WEST TOWN — For Vanessa Torres, birthdays are always a big deal.
Her birthday is on the last day of March, but she always begins celebrating on March 1; her friends and family have nicknamed her “Queen of March.”
The Chicago native turned 35 on Tuesday. In cooperation with Gov. JB Pritzker’s stay at home order, she canceled her party plans and instead scheduled back-to-back “virtual” parties online with friends, family and coworkers.
She decorated her apartment with pink balloons and garland. After being in isolation for nearly three weeks, she planned to dress up, put on makeup and blow dry her hair. She cried thinking about how she couldn’t hug her friends and family.
Around noon, however, Torres’ loved ones brought the party to her.

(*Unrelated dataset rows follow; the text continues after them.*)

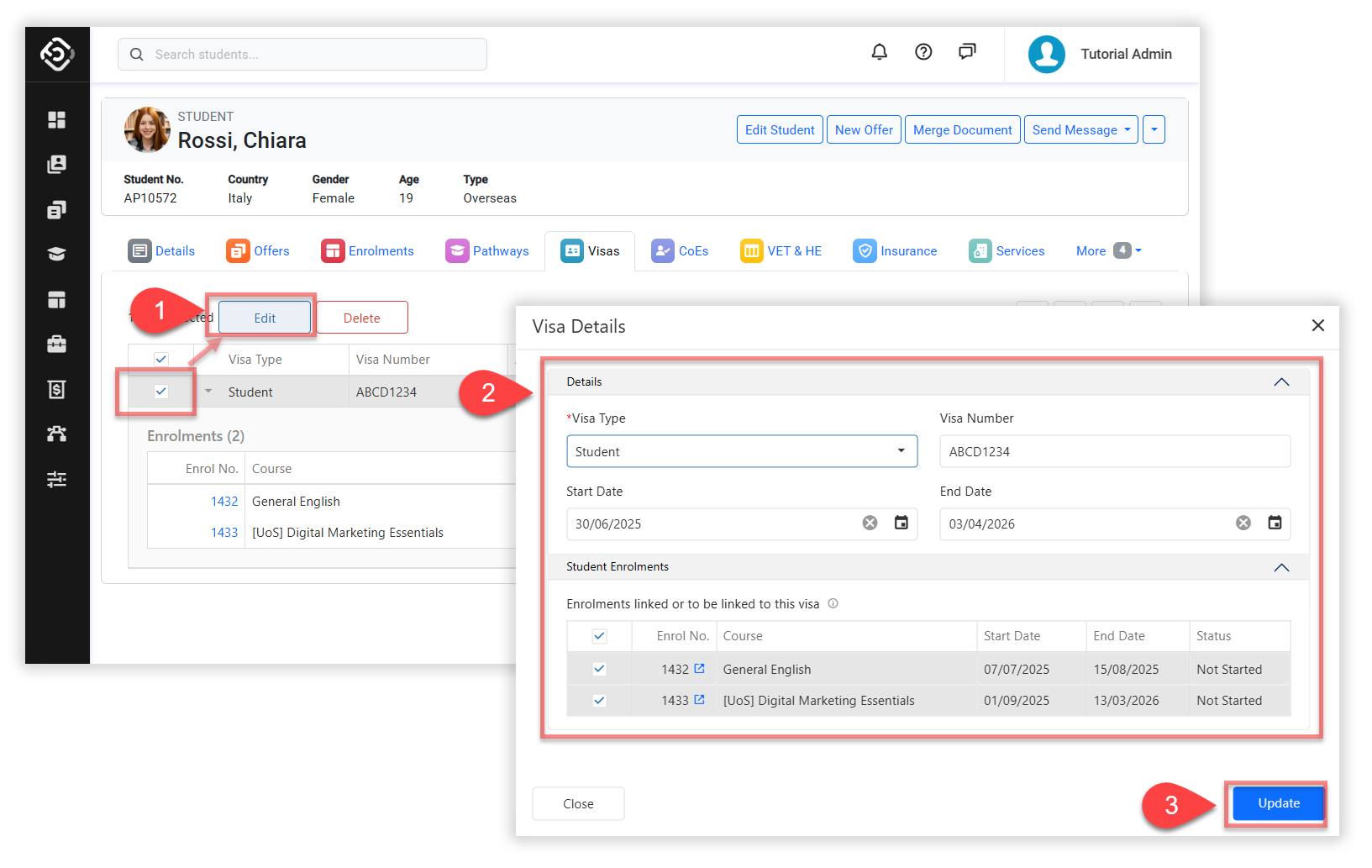Click the briefcase icon in sidebar
The width and height of the screenshot is (1372, 868).
pyautogui.click(x=56, y=344)
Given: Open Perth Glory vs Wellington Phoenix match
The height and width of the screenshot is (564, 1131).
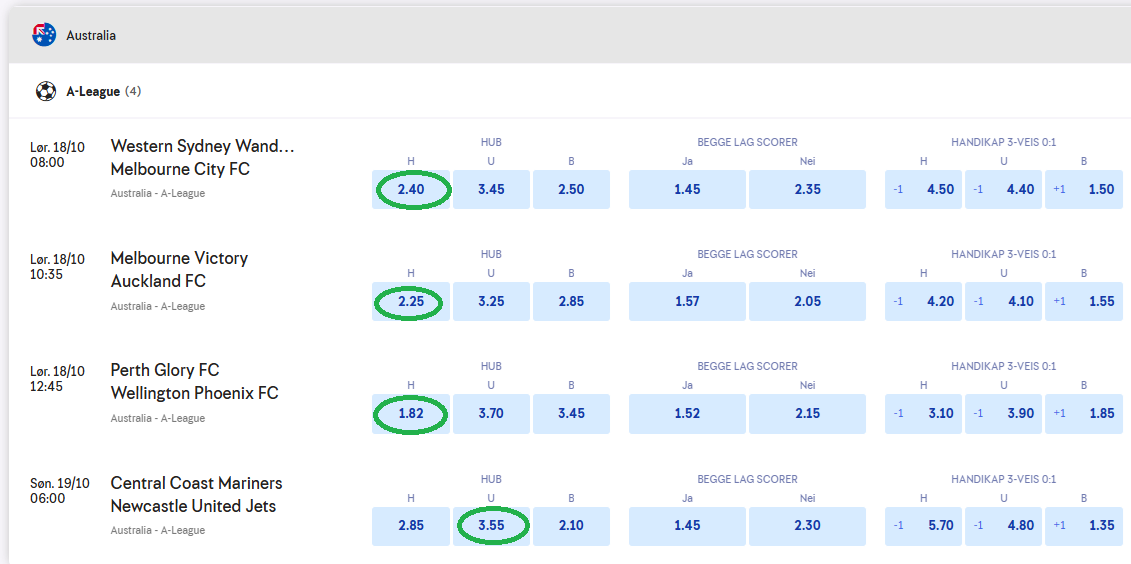Looking at the screenshot, I should point(194,382).
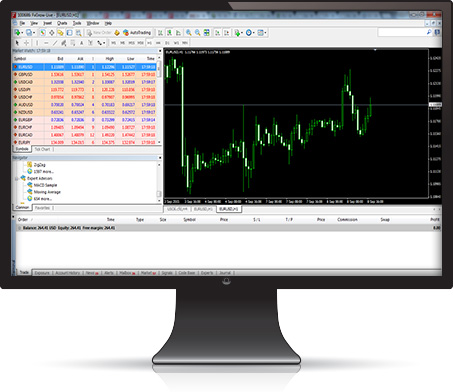Click the zoom out magnifier icon

(x=198, y=33)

A group of 15 people in eight different cars — each household sequestered into one car, in observance of social distancing — lined up outside Torres’ Wood Street home honking, blaring music and singing.
One by one the cars drove past her house. Two dogs stuck their heads outside car windows. Partygoers took turns running presents and cards up to Torres’ stoop. Neighbors who heard the parade stepped outside and began singing, too.
Torres sang, danced, cried, waved her Puerto Rican flag and videotaped the parade from her second-story balcony.
“We’ve been video conferencing, but seeing them, physically seeing them … it was incredible,” Torres said. “The amount of love and the joy they were able to bring, neighbors participating as well … It was wild. It was amazing.”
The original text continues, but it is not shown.